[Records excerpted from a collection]
◇ ◇ ◇ ◇ ◇ ◇ ◇

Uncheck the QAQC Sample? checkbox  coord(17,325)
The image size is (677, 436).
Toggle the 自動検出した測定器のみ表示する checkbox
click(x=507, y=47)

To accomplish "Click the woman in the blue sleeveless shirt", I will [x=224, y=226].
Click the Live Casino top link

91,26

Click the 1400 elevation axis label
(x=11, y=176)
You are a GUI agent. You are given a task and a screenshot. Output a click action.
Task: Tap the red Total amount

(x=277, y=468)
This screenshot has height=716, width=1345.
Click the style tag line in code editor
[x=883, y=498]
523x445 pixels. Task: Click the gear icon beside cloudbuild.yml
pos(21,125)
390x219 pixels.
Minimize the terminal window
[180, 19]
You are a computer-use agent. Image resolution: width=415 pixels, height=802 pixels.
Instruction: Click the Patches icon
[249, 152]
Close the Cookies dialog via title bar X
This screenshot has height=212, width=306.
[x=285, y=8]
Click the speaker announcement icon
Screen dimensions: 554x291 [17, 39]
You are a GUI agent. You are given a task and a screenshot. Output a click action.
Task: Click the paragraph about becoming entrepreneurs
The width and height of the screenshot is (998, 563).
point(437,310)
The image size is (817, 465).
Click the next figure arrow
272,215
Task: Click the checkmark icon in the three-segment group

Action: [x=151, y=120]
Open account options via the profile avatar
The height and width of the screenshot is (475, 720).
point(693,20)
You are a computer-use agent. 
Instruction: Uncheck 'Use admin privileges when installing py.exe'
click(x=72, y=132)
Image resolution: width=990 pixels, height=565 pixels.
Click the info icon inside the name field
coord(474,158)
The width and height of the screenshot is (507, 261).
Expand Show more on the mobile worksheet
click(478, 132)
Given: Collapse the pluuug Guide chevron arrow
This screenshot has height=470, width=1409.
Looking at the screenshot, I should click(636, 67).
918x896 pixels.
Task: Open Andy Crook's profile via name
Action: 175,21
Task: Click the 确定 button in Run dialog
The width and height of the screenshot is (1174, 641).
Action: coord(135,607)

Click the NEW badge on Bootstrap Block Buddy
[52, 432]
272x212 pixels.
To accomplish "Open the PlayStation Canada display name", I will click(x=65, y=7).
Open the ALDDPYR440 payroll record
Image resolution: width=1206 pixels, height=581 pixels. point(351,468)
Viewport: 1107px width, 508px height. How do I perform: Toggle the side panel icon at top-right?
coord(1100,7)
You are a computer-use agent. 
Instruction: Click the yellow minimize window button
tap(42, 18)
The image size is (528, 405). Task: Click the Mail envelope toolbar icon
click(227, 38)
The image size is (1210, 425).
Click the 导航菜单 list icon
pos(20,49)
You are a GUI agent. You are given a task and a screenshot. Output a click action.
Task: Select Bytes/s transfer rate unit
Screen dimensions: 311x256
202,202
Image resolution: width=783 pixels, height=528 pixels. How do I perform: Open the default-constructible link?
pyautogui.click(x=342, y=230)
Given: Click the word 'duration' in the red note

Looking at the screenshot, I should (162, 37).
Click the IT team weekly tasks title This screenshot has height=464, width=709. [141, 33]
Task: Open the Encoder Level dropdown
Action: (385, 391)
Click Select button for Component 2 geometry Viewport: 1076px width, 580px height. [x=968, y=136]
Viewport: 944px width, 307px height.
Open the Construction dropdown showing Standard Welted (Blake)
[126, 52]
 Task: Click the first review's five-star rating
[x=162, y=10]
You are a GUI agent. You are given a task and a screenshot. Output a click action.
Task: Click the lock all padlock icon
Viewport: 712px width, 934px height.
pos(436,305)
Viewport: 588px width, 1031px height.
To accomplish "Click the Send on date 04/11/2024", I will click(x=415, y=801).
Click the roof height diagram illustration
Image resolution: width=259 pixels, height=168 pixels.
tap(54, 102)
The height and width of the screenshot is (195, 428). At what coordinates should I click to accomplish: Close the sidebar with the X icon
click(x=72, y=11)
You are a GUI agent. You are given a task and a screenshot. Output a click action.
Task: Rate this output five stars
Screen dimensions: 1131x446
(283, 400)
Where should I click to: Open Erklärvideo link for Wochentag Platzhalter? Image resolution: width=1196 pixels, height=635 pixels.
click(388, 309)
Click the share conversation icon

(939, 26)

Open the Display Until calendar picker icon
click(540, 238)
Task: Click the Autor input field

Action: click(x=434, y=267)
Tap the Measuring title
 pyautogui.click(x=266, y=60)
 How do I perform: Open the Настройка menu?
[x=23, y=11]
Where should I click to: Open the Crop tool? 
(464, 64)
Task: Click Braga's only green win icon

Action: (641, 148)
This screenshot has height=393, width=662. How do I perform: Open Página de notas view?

◇ ◇ ◇ ◇ ◇ ◇ ◇

_Your goal:_ Reproduce exactly the section above that begins at the line containing "Given: Click the" and ends at the line containing "Viewport: 588px width, 1031px height.", leaving out all other lines.

_Result of the task:_
Given: Click the word 'duration' in the red note

Looking at the screenshot, I should (162, 37).
Click the IT team weekly tasks title This screenshot has height=464, width=709. [141, 33]
Task: Open the Encoder Level dropdown
Action: (385, 391)
Click Select button for Component 2 geometry Viewport: 1076px width, 580px height. [x=968, y=136]
Viewport: 944px width, 307px height.
Open the Construction dropdown showing Standard Welted (Blake)
[126, 52]
 Task: Click the first review's five-star rating
[x=162, y=10]
You are a GUI agent. You are given a task and a screenshot. Output a click action.
Task: Click the lock all padlock icon
Viewport: 712px width, 934px height.
pos(436,305)
Viewport: 588px width, 1031px height.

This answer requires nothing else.